Neil Tambe

I'm a Detroiter who happens to enjoy writing, national parks, orange juice, the performing arts, and fanciful socks. More than anything though, I aspire to be a good husband, father, and citizen.

Public and Private Voices


One of the first lessons I learned as an Organizational Studies student, in fact not one of the first...THE first, was that the influence of organizations are all around us.  Our teacher, Jason Owen-Smith, put us into small groups and asked us to brainstorm all the organizations we interact with on a day to day basis.  After listing the basics - the University, the Government, our student-group affiliations, etc. the list became much longer - the FDA (did you take Tylenol this morning?), British Petroleum (oh yea, I guess I had to put gas in my car today), your house (I guess my roommates and I all function as an organization)...and so on.

The list of organizations that we are an active player and representative of is much smaller.  There are maybe a handful of these but we are swimming in them.  We are totally immersed in them, which makes it hard to separate the organization from our identity.

We also have voices for our identities.  We have our private voice - the voice we use that's in our day-to-day when we feel like we aren't being watched or monitored.  We also have our public voice - the voice we use when we feel like we're addressing people publicly or perceive ourselves to be monitored.

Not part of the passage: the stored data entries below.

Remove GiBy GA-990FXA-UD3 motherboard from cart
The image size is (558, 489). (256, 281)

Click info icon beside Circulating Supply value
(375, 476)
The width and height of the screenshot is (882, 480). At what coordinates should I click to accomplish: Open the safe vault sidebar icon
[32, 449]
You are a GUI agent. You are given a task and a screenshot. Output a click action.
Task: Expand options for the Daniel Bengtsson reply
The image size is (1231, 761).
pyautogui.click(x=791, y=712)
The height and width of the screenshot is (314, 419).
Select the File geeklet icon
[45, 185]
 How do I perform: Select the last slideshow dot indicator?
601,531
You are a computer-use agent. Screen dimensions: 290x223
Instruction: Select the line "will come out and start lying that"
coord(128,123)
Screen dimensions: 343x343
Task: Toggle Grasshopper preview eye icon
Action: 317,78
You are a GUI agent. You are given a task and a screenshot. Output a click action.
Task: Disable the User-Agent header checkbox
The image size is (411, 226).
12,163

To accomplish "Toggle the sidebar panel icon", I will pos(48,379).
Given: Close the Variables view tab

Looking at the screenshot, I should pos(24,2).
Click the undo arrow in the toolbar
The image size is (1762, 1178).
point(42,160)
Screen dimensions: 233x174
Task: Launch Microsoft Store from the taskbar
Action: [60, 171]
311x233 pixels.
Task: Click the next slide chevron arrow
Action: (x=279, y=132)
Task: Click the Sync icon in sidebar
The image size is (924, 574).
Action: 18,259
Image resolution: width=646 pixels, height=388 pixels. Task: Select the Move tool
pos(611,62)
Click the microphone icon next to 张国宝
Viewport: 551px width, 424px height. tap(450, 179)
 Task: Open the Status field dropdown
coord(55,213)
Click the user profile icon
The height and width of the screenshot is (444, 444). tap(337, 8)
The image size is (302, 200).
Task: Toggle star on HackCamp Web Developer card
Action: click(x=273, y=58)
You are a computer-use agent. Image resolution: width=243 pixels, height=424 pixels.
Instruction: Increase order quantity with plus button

These "voices" also roll-up into the organizational world.  In some organizations (say our crew of best friends and family) we feel private - we aren't scrutinized for our words or actions because they're, well, private.  In some organiztions we feel public (say the company we work for) - an as a result we project an image ourselves that we want people to see.  There are also variations of these - e.g., in a social organization which is private but we feel like we have a public reputation to project within the confines of that organization or in a community forum where all actors are in a public sphere but form sub-committees where they have private voice.

What I think is interesting is that the organizations themselves dictate a lot - in addition to the people contained - of the norms of using public and private voices.  After all, organizations with similar types of people or objectives produce very different cultures.  And  organization types produce very different cultures and behaviors even though people may be the same too.

In addition to this, many things have suddenly become interesting hybrids of hyper-public and hyper-private, because of telecommunications technology.  There's a lot of ambiguity in how one projects themselves publicly or privately and when has to do one or the other.

Managing these public and private voices, I think, is very stressful.  We manage our identities more than we tell the truth. I would argue that this causes our organizations to do funny things and have lackluster outcomes.  We spend tons of time managing our voices rather than focusing on our work, purpose and intended outcomes.

I think the ideal is to be able to have one voice - an "authentic voice", if you will - instead of a public and private one.

I don't have time to elaborate on this now (I'm about to land) but I think a nice goal for groups of people and the organizations they make up is to produce an environment where people can speak in an "authentic voice".  I think the same goes for individuals, we should try to merge our public and private voices into one.  It'll yield more trust and probably much more happiness and much less internal conflict for ourselves.

Everyone is suffering enough, we should rid ourselves of suffering that is self-imposed.